Les deux premières sociétés, le faubourg Saint-Germain et le faubourg Saint-Honoré, séparées seulement par des nuances d’opinions ou par des situations plus ou moins variables, se rencontraient, se mêlaient aisément. Elles ne voyaient la troisième, formée de gens nouveaux, enrichis dans les affaires, qu’aux rares occasions des fêtes officielles[1].

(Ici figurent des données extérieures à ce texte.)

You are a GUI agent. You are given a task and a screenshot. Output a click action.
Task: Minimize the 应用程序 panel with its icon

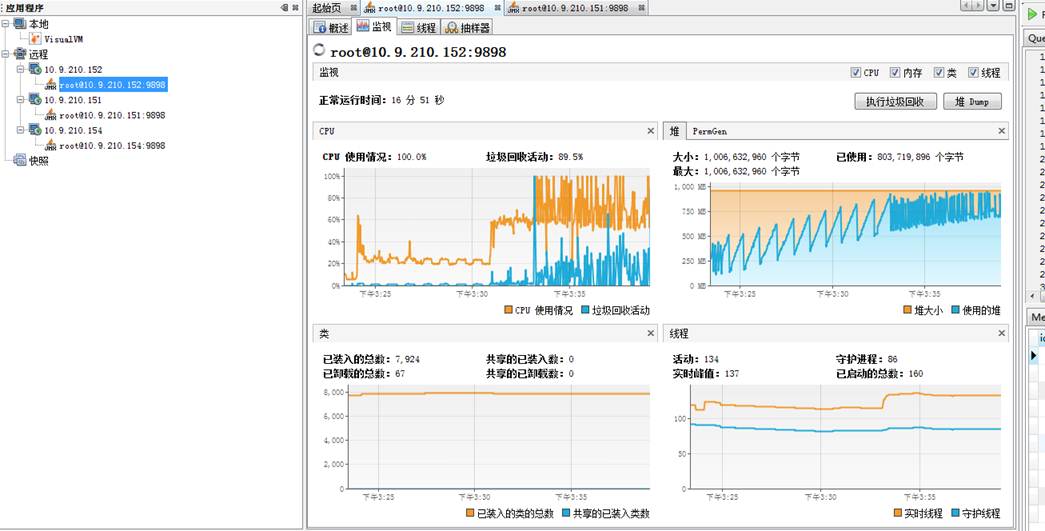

J’appartenais, comme on l’a vu, par mon père, à la partie la plus exclusive, la plus pure, en ses opinions comme en ses traditions, du faubourg Saint-Germain. L’émigration, la Vendée, le pavillon Marsan, la Congrégation, le Bord de l’eau, tous les défenseurs de l’autel et du trône, tous les fervents du Vive le roi

  1. Une anecdote de ma vie mondaine montrera comment l’opinion séparait alors ces deux sociétés. Dans un bal qui se donnait à Francfort, chez mon oncle Betbmann, en 1815, quelques dames allemandes, comparant, à la contredanse, une jeune française, mademoiselle Lambert et moi, demandèrent à un secrétaire de notre ambassade laquelle, selon lui, dansait avec le plus de grâce. « Elles dansent toutes deux à merveille, répondit le galant diplomate (M. Denys Benoist, aujourd’hui M. le comte Benoist d’Azy), l’une, comme au faubourg Saint-Germain, l’autre, comme à la Chaussée-d’Antin. » Le mot fut trouvé joli, répété, bientôt altéré. Lorsqu’il revint à son auteur, on lui faisait dire que mademoiselle de Flavigny dansait comme au faubourg Saint-Antoine. Les bons Allemands n’y entendaient pas malice ; mais, pour nous, autres Français, quelle énormité !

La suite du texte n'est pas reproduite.